Complicating the deal a bit is that QCOM is attempting to acquire NXP Semiconductors (NXPI) for $110 per share. Broadcom's improved offer is premised on either Qualcomm acquiring NXPI or the transaction being terminated. Broadcom believes its revised offer is vastly superior to Qualcomm's standalone prospects, with or without the closing of the NXP transaction.
If QCOM were to agree to be acquired, the combined company would be a true powerhouse in the mobile phone semiconductor space. Broadcom focuses on connectivity chips. It serves four primary end markets: wired infrastructure, wireless communications, enterprise storage and industrial & other. Qualcomm supplies chips that are used in digital wireless communications equipment. Its flagship Snapdragon product line and software are based on its CDMA technology.

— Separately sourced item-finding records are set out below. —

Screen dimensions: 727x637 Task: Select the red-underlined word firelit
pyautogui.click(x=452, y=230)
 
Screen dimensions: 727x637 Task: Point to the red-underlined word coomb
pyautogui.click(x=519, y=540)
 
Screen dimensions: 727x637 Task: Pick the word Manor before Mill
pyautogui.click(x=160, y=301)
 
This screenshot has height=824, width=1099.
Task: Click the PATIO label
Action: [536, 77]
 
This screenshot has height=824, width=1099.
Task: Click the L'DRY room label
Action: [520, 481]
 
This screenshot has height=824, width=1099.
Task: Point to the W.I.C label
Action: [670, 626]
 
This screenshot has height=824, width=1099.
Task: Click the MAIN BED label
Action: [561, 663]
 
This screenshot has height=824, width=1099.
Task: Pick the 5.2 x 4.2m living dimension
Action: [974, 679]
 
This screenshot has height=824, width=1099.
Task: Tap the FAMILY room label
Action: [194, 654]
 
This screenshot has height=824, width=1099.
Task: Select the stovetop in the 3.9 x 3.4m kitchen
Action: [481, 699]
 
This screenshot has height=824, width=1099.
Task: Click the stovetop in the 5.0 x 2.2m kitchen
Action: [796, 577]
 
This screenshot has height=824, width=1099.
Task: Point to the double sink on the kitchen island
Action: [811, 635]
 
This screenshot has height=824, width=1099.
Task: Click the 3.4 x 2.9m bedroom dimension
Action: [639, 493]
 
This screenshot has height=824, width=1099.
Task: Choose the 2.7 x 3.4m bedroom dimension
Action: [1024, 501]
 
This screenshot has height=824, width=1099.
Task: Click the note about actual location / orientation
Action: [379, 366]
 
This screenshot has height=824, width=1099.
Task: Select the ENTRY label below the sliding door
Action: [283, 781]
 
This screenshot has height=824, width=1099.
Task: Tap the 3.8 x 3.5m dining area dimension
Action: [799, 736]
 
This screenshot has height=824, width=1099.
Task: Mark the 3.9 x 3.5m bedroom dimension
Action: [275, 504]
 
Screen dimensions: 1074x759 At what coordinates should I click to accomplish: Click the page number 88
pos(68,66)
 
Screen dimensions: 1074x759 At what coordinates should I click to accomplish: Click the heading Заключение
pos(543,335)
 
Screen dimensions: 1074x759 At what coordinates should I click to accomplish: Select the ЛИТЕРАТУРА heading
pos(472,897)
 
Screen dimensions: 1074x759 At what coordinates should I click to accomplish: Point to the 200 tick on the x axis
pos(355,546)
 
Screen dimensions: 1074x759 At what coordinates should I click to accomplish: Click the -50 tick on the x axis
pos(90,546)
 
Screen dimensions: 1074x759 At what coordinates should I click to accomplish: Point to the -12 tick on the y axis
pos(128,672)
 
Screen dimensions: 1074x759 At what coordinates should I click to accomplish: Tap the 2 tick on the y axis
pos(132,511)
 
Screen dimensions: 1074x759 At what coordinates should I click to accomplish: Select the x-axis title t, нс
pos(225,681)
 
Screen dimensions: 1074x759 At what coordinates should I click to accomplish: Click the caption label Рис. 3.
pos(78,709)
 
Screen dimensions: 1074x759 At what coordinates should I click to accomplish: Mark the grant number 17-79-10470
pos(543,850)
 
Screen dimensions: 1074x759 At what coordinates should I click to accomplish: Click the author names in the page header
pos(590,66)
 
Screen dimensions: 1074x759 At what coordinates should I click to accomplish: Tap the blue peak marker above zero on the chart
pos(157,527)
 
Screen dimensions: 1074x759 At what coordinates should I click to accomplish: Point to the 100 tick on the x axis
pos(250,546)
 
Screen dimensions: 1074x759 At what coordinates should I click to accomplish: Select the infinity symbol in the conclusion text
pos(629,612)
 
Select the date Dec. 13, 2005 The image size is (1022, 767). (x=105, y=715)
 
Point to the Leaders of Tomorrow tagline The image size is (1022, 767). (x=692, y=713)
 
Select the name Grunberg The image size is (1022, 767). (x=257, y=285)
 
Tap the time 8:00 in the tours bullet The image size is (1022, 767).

QCOM's stock price had been just trudging along sideways for most of 2017 before spiking higher in early November when news reports started to speculate that an offer from AVGO was imminent.
You would think that with an increased offer today that QCOM's stock price would be rocketing higher but it's actually down today. Part of that is the weak overall market but it also may be that QCOM shareholders are skeptical that the company will accept the revised offer. While the new offer is higher in terms of stock, the cash portion is not changing. Cash is generally seen as a more attractive currency in terms of a takeover so this revised offer lacks some luster. Also, QCOM shareholders may not want to own AVGO stock after the deal closes.
It will be interesting to see how this storyline plays out. Our guess is that QCOM will reject the revised offer as well, but we could be wrong on that. Our sense is that QCOM seems to enjoy being independent, especially with 5G technology around the corner. QCOM sees itself as a leader in 5G technology so it may want to chart its own course as this technology gets rolled out.